The Blu-ray Disc Association and Microsoft have agreed to include the VC-1 advanced compression video codec, the proposed SMPTE standard based on Windows Media 9, as a mandatory codec in Blu-ray Disc’s BD-ROM specification for video playback equipment.
Video codecs are used to compress video images for storage to a disc and then decompress them for viewing.
A critical piece to Blu-ray Disc was making sure that any advanced compression codecs included in the specification accomplish the compression and decompression with little or no visible loss of image quality.
Blu-ray Disc is an optical disc format being developed for high-definition video and high-capacity software applications.

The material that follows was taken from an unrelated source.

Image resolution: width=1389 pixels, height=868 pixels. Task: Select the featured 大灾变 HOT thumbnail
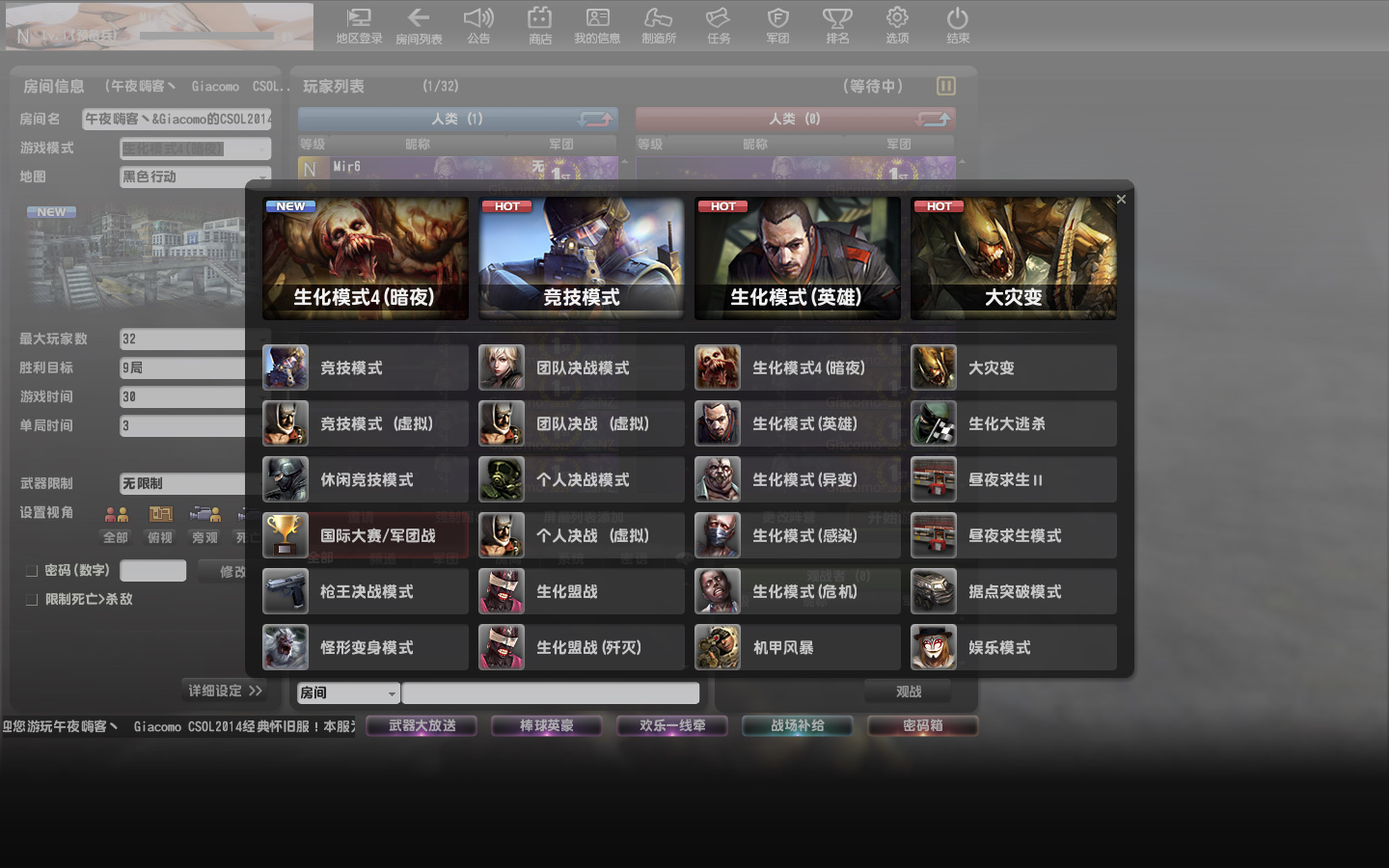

A single-layer Blu-ray Disc will hold up to 25 gigabytes of data and a double-layer Blu-ray Disc will hold up to 50 gigabytes of data.
“We’ve been committed to adding advanced codecs to enrich the Blu-ray Disc format,” said Blu-ray Disc spokesperson Maureen Weber, general manager of HP’s Optical Storage Solutions Business.
“We want to offer content providers a variety of compression codecs to suit their various needs. With the addition of Microsoft’s VC-1, we extend that option in a package that makes Blu-ray Disc’s capacity advantage even more substantial while still delivering the picture quality that consumers demand from high-definition technology.”